Objective Infrared imaging technology can realize target monitoring and redundant information filtering in complex road scenes by capturing the thermal radiation characteristics of the target for imaging. In order to solve the problems of large number of parameters, dependence on high-performance GPU resources and slow detection speed of infrared pedestrian and vehicle target detection models, an attention-guided multi-scale infrared pedestrian vehicle real-time detection model was proposed which aims to strike a balance between detection accuracy and real-time performance in infrared vehicle and pedestrian target detection tasks.
Methods This article improves upon the YOLOv5 algorithm and proposes a attention-guided multi-scale infrared real-time detection model for pedestrian and vehicle-IRDet (Fig.1). Firstly, in order to accurately match and calibrate the target scale of infrared pedestrians and vehicles and the size of the anchor frame, this paper uses the K-Means++ algorithm to generate the preset parameters of the preset parameters of the infrared pedestrian and vehicle target scale, and designs a 128×128 fine-scale detection layer. Additionally, the attention-guided global feature extraction module (Fig.3) is designed to enhance the model feature extraction ability and spatial and channel information focusing ability. Secondly, A cross-space perception module (Fig.4) is constructed to introduce spatial information perception to strengthen the feature expression ability of targets in different scales. Finally, the model was made lightweight by using channel pruning (Fig.5-6) to reduce model parameters.

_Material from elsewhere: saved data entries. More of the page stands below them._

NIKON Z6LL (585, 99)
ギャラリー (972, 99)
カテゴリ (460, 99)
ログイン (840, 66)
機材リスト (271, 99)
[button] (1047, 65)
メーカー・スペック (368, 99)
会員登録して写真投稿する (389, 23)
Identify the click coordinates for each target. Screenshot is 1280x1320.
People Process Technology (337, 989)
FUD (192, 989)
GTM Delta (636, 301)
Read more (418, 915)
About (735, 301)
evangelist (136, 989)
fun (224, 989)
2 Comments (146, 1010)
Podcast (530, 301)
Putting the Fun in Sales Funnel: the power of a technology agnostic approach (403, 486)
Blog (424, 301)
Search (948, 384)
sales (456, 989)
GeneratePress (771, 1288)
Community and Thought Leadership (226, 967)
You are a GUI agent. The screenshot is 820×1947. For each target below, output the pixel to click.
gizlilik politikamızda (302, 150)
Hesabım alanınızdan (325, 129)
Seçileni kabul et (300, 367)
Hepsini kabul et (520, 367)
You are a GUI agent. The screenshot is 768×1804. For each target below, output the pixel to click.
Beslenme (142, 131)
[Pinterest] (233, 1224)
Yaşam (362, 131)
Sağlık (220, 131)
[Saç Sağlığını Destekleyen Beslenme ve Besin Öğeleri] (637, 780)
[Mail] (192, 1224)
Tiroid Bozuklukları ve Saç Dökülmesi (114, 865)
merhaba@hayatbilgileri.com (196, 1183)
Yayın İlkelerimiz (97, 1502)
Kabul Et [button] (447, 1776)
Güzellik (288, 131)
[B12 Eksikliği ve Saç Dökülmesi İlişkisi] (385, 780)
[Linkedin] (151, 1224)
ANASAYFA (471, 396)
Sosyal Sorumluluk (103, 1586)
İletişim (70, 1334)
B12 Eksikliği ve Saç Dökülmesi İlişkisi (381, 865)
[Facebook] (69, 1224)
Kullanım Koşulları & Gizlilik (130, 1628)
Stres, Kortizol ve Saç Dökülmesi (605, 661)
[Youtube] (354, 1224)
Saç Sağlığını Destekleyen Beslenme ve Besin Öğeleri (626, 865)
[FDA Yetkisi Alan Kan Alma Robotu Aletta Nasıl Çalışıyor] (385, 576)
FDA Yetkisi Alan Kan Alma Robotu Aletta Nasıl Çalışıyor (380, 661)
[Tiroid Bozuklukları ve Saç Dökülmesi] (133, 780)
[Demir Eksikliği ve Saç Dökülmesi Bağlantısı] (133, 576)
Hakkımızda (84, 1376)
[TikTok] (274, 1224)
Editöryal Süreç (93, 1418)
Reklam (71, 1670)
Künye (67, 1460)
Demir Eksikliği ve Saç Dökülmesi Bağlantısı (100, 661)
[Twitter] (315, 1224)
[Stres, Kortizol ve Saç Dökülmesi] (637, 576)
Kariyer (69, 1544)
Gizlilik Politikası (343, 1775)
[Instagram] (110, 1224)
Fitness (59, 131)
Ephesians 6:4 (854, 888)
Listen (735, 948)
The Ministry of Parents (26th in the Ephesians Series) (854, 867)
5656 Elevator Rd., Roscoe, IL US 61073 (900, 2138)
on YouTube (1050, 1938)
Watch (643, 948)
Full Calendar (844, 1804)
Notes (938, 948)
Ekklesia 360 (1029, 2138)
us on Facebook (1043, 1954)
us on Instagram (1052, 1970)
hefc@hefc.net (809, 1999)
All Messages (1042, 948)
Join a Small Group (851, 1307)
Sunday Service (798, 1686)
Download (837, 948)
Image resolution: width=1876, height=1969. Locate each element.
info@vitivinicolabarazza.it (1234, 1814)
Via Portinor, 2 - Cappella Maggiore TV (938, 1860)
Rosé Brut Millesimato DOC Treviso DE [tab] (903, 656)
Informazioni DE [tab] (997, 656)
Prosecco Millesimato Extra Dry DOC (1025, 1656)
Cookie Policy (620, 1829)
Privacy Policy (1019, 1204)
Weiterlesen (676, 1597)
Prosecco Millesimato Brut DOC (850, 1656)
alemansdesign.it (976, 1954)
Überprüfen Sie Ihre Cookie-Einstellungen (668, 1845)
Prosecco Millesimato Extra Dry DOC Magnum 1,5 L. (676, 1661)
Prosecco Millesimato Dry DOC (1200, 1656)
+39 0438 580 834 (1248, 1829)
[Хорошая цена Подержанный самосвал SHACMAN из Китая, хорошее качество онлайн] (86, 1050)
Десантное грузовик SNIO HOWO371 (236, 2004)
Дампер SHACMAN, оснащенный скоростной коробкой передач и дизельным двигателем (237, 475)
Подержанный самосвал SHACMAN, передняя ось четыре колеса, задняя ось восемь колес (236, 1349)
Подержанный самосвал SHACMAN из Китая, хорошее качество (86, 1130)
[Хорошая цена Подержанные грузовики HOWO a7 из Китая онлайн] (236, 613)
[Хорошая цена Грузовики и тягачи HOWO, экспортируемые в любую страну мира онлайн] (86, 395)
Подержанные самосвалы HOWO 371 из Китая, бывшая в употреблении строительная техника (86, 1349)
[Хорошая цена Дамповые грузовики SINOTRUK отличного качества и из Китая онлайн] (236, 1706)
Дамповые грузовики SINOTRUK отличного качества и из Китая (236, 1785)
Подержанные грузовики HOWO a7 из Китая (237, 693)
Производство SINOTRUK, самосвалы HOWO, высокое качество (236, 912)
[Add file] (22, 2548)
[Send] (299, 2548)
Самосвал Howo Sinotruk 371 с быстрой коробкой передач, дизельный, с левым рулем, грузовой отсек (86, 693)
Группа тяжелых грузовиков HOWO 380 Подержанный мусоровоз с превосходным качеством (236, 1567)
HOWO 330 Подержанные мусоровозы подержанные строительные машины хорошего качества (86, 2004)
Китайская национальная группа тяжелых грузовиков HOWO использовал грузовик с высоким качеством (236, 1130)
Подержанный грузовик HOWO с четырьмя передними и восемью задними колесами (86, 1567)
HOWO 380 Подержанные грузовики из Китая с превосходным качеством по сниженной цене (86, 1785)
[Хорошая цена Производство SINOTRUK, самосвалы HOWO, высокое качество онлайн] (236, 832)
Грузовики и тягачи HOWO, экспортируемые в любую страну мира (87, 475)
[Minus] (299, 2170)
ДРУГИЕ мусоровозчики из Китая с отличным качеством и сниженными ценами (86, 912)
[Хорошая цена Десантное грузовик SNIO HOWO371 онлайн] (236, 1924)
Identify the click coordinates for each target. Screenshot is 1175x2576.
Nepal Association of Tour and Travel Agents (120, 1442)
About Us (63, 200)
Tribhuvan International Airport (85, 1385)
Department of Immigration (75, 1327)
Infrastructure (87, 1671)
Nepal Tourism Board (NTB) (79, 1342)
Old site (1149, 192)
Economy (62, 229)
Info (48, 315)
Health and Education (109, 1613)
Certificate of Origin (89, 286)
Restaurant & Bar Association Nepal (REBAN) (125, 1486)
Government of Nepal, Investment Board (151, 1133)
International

Results and Discussions In order to avoid overfitting caused by the similarity between adjacent frames in model training, this article conducts sparse filtering on the FLIR Thermal Starter assisted driving infrared dataset, removing images with high similarity. In order to evaluate the performance of the algorithm in this paper in multiple aspects, the evaluation criteria for the model are Average Precision (AP), mean Average Precision (mAP), Model Size (Size), Single Image Reasoning Time (Time), Floating-point Arithmetic (Flops) and Model Parameters (Parameters). The ablation experiment (Tab.2) shows that the average detection accuracy of the improved infrared pedestrian and vehicle detection model has increased from 83.1% to 88%. However, this also leads to a significant increase in model size, thus requiring compression of the model. The scaling factor comparison experiment (Tab.3) identifies the optimal scaling factor.The pruning experiment (Tab.4) shows that while ensuring the accuracy and speed of the model, the optimal pruning rate is determined to be 0.8. Comparative experiments (Tab.5) have shown that our model exhibits the best detection performance when compared with other models.
Conclusions This article proposes a lightweight infrared pedestrian and vehicle detection algorithm, which combines fine-scale detection layers and uses K-Means++ algorithm to recluster prior boxes suitable for infrared pedestrian and vehicle, which helps the model locate targets more accurately. Attention-guided global feature extraction module was proposed to enhance the model feature extraction ability and spatial and channel information focusing ability. The dynamic detection head is embedded into the original detection head to improve the model's detection ability. A cross-spatial perception module was designed to correlate the spatial feature information of infrared images at different scales. Based on the improved pedestrian and vehicle detection model, a BN layer channel pruning strategy was used to compress and fine tune the model, achieving deep compression while maintaining accuracy.